I found out later that I’d had a 60% chance of dying. Then my facialist died of the same illness eight months later. She had been just 33.
I had a nutritionist friend and hired a personal trainer to get me back to fitness (I’d lost a stone in weight in that week and I was very feeble). It took months to feel normal again.
Ever since then, I’ve prioritised my health. The way I see it, I need to be strong and fit and have the energy to do everything I do. To look after my boys. To be a good friend. To run my business successfully and look after my clients.
I eat better than ever and I exercise – even if it’s half an hour with a YouTube video before the boys pile down for breakfast. My aim is to be stronger than and keep outrunning them for a long time yet!
I also realise how fragile life is, and how easily I might have left my family, so I make sure I enjoy quality time relaxing and having fun with them and my friends, even if that means I end up working late once everyone’s gone to bed.
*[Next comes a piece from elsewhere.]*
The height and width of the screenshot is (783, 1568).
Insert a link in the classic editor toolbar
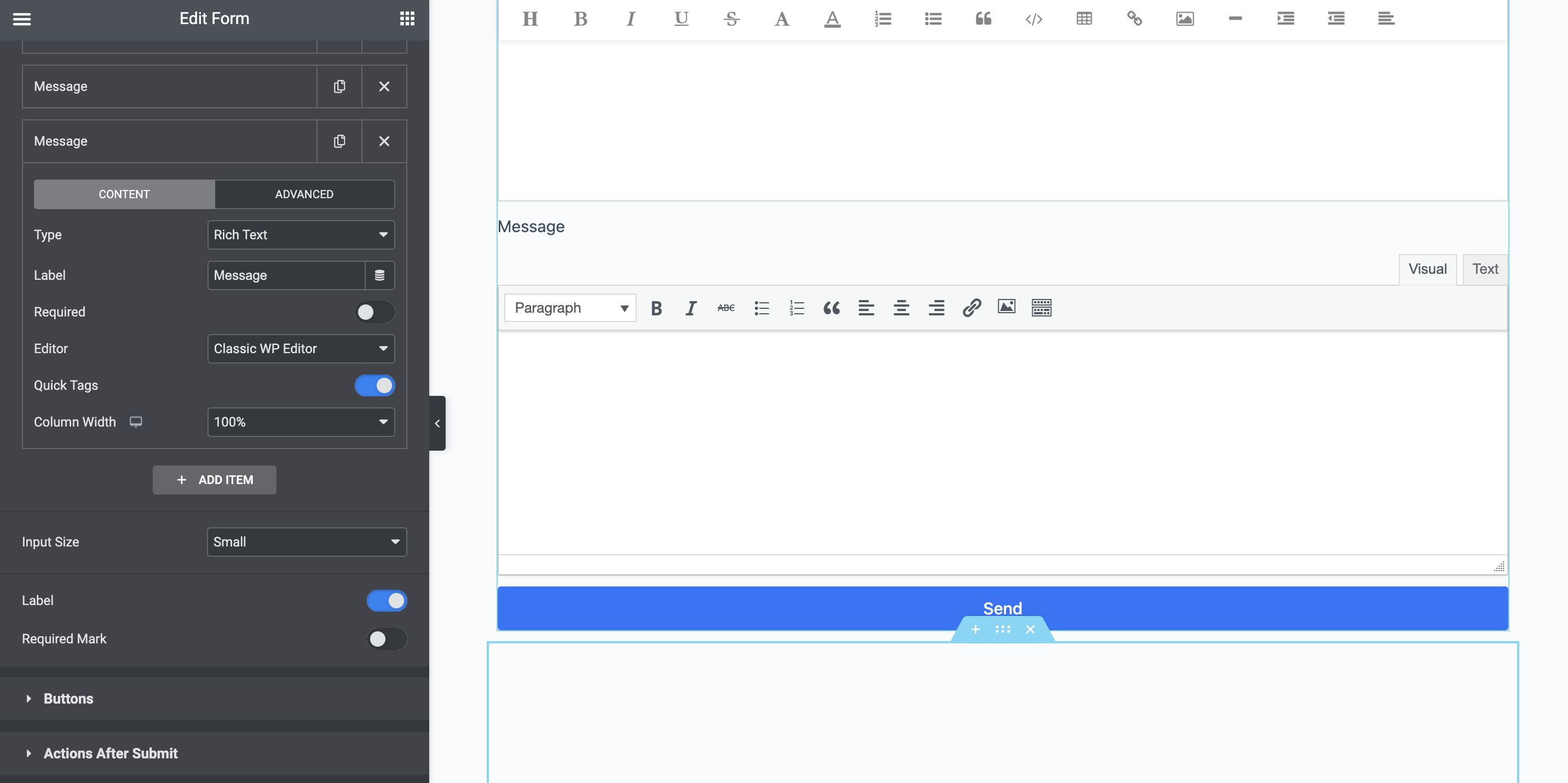[x=971, y=308]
I don’t get much sleep (that I need to improve on, I know) but I reckon years of clubbing and a misspent youth set me up perfectly for parenthood and working late (“Sleep deprivation? Pah!”). And I love my fizz – hey, a girl’s got to have a vice!
I have to be selfish at times though; if my kids aren’t eating their food, I ignore them and enjoy my meal whilst it’s still warm. Like sorting out your oxygen mask out first on a plane, once I’m fed, I’m far more able to deal with them; otherwise I’m annoyed and ratty because they are ruining my lunch too. Even my four-year-old knows that, “if Mummy doesn’t eat, she gets grumpy!”
I also ALWAYS go to the doctor if I have a health niggle now (which thankfully is rarely).
Having said that, I did have a not-that-serious skin condition recently but I allowed it to go on for months. One night I Googled my symptoms and of course every article or post led me to conclude I definitely had The Big C. (My best friend died of cancer at 38, so it is a real worry). Having self-diagnosed and admitted my fears to hubby, I went to the doctor the next day. She took one look, prescribed me an antibiotic cream and it was gone in two days!
So my point is: the number one factor in juggling work and life is to look after yourself (which includes making time to relax and have fun). Don’t keep going to the point of extinction as I nearly did.
Because if you’re not around, fit, healthy, happy and rested then, I guarantee you, nothing else will happen.